→ Records supplied:
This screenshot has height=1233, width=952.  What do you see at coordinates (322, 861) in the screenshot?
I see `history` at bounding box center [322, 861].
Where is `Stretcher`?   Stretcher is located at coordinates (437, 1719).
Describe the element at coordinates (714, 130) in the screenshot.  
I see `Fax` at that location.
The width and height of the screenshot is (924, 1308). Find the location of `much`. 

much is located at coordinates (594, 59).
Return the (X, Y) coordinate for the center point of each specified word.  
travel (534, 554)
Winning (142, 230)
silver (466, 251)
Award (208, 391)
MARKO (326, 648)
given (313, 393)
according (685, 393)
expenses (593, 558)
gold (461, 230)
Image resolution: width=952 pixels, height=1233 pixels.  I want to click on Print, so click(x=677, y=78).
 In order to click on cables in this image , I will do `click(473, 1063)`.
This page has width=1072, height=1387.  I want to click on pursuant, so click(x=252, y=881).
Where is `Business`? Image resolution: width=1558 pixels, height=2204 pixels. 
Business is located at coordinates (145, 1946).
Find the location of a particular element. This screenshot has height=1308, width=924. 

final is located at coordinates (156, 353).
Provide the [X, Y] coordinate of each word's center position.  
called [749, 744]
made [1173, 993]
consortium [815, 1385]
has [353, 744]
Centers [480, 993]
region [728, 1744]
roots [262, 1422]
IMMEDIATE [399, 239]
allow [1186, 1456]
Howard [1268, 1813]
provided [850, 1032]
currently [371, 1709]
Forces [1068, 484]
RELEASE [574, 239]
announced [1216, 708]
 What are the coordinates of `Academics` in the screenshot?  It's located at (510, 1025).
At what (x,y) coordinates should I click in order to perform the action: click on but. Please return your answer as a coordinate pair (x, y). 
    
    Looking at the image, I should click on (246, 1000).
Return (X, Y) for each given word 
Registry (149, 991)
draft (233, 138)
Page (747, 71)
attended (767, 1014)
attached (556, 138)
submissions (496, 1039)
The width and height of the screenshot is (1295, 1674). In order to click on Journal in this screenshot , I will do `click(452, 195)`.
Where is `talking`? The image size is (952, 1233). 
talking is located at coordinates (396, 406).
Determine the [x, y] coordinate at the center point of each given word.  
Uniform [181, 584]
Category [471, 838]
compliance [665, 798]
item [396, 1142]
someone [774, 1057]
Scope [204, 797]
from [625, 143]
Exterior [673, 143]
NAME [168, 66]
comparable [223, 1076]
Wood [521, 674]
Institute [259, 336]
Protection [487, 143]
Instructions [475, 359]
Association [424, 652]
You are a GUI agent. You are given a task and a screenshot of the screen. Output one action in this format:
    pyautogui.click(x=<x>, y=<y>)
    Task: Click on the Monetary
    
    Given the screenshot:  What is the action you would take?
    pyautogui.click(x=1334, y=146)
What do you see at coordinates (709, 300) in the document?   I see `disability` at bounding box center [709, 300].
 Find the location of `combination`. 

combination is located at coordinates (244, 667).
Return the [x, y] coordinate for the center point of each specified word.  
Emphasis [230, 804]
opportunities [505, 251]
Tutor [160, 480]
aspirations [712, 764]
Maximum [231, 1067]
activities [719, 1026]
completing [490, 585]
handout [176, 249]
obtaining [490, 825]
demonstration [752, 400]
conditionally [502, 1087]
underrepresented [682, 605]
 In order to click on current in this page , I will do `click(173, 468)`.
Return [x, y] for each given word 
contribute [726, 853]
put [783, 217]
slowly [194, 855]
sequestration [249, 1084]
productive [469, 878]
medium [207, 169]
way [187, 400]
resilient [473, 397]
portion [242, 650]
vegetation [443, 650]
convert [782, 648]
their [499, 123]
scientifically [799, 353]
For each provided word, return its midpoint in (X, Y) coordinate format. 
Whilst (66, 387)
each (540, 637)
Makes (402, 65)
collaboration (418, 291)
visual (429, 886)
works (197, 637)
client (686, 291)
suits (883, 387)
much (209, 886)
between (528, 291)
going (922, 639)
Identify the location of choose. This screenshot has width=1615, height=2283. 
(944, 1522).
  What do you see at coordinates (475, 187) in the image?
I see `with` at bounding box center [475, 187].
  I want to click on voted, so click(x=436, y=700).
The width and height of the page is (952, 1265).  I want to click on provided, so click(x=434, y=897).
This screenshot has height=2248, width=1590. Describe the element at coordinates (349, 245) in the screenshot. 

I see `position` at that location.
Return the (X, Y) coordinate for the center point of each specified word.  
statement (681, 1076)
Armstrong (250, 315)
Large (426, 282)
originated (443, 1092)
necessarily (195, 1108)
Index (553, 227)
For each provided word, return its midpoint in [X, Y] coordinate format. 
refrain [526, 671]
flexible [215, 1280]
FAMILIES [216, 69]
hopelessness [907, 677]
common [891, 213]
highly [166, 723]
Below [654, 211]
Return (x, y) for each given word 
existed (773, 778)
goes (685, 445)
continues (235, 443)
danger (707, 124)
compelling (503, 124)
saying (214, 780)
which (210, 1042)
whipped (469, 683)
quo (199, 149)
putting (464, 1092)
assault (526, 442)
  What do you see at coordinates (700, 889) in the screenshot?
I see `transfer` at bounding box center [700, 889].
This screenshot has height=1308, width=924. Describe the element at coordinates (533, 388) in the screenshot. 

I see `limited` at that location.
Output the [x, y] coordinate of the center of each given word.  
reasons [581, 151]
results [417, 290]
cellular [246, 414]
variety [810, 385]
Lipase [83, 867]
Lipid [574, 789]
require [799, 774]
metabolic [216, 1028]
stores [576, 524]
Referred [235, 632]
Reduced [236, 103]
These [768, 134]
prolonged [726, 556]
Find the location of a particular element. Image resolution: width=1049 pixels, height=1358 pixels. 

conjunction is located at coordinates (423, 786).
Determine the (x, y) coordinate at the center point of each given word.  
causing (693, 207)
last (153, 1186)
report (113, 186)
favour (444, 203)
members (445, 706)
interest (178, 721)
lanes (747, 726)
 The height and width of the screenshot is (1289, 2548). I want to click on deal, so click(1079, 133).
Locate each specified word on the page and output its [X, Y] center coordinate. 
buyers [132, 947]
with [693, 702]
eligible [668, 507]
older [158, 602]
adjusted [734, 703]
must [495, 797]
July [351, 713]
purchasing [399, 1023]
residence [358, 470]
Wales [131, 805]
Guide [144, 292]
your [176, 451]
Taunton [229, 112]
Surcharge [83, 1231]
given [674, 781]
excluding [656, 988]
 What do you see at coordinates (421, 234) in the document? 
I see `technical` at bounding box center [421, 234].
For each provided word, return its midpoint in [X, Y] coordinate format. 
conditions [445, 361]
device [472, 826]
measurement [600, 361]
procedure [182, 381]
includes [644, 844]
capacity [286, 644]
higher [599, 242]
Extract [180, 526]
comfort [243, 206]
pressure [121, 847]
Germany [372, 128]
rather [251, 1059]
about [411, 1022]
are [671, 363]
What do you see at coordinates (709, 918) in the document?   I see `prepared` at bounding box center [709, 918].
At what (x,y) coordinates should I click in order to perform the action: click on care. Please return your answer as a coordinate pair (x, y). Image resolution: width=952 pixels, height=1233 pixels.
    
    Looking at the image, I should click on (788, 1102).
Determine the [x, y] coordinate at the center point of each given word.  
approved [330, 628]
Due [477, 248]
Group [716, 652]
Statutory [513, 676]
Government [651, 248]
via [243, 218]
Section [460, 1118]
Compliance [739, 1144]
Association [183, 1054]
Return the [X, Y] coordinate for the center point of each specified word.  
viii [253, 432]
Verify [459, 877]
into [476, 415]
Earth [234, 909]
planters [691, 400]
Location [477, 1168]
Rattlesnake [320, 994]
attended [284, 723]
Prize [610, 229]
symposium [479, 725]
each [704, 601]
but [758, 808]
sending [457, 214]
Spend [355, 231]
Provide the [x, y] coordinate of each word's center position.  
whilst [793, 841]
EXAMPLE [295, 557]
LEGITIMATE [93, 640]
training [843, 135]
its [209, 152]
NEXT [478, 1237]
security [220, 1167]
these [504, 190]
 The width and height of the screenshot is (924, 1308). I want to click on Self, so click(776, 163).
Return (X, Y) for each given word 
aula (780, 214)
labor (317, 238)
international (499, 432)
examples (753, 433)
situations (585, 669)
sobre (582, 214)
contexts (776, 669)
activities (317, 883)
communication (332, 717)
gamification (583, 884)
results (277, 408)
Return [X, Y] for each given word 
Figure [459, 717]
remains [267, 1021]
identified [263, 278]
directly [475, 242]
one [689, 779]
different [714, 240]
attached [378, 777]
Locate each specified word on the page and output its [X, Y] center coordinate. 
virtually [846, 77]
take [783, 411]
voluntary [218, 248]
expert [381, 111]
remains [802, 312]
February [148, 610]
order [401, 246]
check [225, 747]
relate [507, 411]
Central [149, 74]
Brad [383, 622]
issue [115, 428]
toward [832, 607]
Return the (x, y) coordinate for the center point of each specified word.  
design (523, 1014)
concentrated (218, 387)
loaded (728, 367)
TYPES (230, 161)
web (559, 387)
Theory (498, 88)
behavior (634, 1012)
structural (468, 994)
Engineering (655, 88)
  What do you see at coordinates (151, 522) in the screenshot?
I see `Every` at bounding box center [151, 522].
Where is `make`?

→ Problem to work on:
Please reproduce the entries from the line with "interest (178, 721)" up to and including the line with "your [176, 451]", replacing "specified" with "listed" and leaving everything else unchanged.

→ Answer to this problem:
interest (178, 721)
lanes (747, 726)
 The height and width of the screenshot is (1289, 2548). I want to click on deal, so click(1079, 133).
Locate each listed word on the page and output its [X, Y] center coordinate. 
buyers [132, 947]
with [693, 702]
eligible [668, 507]
older [158, 602]
adjusted [734, 703]
must [495, 797]
July [351, 713]
purchasing [399, 1023]
residence [358, 470]
Wales [131, 805]
Guide [144, 292]
your [176, 451]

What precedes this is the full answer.